Intuitively, it's because both $\beta$ and $\mu$ are responsible for the average scale of the volatility.
Say you define a new parameter $\mu' = \mu + \Delta$. Then, it follows that:
$$h_{t+1} + \Delta = \mu' + \phi((h_t + \Delta) - \mu') + \sigma_\eta \eta_t$$
Substituting in the other equation:
$$y_t = \beta e^{-\Delta/2} e^{\frac{h_t + \Delta}{2}} \varepsilon_t$$
If you then define $\beta' = \beta e^{-\Delta/2}$ and $h_t'=h_t + \Delta$, it follows that:
$$y_t = \beta' e^{h'_t/2} \varepsilon_t$$
$$h'_{t+1} = \mu' + \phi(h'_t - \mu') + \sigma_\eta \eta_t$$
This is the same model form that you started with, so you will get the same likelihood no matter the value of $\Delta$, if you adjust both parameters in this way by the same value of $\Delta$; this is the identifiability issue that was alluded to.

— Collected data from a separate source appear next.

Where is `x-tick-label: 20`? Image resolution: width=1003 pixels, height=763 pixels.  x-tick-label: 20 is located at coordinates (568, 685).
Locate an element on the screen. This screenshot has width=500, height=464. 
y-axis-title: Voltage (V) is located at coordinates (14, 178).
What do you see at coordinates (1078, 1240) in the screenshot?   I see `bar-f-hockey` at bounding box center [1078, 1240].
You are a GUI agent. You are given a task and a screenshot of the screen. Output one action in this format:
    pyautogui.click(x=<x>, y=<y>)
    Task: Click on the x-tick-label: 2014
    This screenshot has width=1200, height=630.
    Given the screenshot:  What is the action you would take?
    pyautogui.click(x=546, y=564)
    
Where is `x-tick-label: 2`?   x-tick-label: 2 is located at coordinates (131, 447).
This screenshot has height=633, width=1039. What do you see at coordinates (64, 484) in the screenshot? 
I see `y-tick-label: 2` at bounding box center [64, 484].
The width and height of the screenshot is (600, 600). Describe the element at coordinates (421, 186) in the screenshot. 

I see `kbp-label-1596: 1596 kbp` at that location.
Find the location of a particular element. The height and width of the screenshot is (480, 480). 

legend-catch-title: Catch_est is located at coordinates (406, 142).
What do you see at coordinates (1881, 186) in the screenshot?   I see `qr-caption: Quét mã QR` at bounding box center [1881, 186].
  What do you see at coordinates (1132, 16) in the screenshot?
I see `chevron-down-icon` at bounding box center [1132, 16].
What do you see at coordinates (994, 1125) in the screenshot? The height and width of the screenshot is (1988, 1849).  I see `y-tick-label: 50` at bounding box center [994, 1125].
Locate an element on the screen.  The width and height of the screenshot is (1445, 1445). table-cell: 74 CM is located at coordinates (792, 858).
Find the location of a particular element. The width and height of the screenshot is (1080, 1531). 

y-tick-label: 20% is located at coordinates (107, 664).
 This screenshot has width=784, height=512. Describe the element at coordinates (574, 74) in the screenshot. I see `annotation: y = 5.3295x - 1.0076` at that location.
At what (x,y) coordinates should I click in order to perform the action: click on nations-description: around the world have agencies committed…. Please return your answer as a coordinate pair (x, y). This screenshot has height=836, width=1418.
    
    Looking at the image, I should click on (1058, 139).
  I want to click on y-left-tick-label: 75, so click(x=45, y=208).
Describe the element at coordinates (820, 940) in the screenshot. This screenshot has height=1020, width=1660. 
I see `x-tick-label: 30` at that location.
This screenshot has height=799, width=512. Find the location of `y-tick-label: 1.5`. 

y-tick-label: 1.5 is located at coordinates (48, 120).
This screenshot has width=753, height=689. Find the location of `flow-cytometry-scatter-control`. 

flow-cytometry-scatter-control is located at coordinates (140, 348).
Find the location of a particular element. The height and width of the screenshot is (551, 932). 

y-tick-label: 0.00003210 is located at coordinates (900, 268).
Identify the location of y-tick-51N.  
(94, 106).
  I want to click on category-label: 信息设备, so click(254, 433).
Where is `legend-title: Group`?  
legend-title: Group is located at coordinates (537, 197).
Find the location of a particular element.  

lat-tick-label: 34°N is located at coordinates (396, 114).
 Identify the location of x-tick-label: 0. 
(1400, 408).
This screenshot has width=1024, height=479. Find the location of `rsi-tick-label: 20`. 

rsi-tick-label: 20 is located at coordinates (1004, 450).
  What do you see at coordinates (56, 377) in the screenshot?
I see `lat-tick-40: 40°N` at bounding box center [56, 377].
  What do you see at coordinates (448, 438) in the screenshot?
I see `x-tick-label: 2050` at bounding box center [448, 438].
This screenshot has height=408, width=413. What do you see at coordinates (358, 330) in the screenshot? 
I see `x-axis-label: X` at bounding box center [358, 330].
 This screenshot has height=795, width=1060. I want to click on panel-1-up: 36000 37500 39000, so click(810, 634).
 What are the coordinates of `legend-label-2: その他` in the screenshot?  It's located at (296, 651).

In theory it doesn't really matter which parameter you get rid of, but in the paper you linked, the specific application (MCMC) typically works better when parameters are less correlated in the posterior. In this case, it means you should get rid of $\beta$. This is demonstrated empirically in the paper.